In Chapter 19, “Approaches to and strategies for language revitalisation”, Leanne Hinton argues that revitalisation of endangered and sleeping languages may occur via child and adult learning, language modernisation and language use. Child learning may take place at home, in language nests, bilingual or immersion schools or in majority-language schools where minority language classes are offered. Adult learning may occur in language learning courses in universities, by adopting Master-Apprentice approaches or when accessing and revising published material. Speakers should make an effort to use the language on a daily basis.
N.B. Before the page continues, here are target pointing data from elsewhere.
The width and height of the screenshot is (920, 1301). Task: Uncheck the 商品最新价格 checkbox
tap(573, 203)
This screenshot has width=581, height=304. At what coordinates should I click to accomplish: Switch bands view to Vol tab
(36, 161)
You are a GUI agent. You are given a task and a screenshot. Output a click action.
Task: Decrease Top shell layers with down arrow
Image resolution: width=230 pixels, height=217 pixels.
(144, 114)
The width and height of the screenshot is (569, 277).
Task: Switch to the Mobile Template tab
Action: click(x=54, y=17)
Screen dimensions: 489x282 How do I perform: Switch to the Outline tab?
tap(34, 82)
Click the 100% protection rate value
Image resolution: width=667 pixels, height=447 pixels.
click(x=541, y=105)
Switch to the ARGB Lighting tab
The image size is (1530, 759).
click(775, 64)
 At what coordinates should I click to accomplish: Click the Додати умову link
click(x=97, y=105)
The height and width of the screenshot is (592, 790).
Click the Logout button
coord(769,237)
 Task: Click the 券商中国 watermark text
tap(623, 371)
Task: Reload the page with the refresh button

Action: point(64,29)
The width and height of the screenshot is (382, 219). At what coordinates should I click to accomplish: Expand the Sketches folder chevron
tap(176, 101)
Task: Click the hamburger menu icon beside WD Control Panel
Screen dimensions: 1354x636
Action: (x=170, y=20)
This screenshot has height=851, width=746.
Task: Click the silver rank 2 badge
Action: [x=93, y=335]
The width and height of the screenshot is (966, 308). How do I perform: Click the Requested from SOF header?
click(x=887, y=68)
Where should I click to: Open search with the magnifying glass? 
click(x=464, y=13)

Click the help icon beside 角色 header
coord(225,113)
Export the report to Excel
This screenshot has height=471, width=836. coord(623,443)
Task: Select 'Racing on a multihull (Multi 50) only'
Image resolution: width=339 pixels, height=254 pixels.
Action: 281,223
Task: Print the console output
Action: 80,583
Chapter 20, “Comparative analysis in language revitalisation practices: Addressing the challenge” by Gabriela Pérez Báez, Rachel Vogel and Eve Koller, aims to document existing revitalisation efforts. The Global Directory of Revitalisation Initiatives (GDRI) serves as a guide for future projects and revitalisation practitioners. The design and the results of the Global Survey of Languages Revitalisation Efforts are discussed.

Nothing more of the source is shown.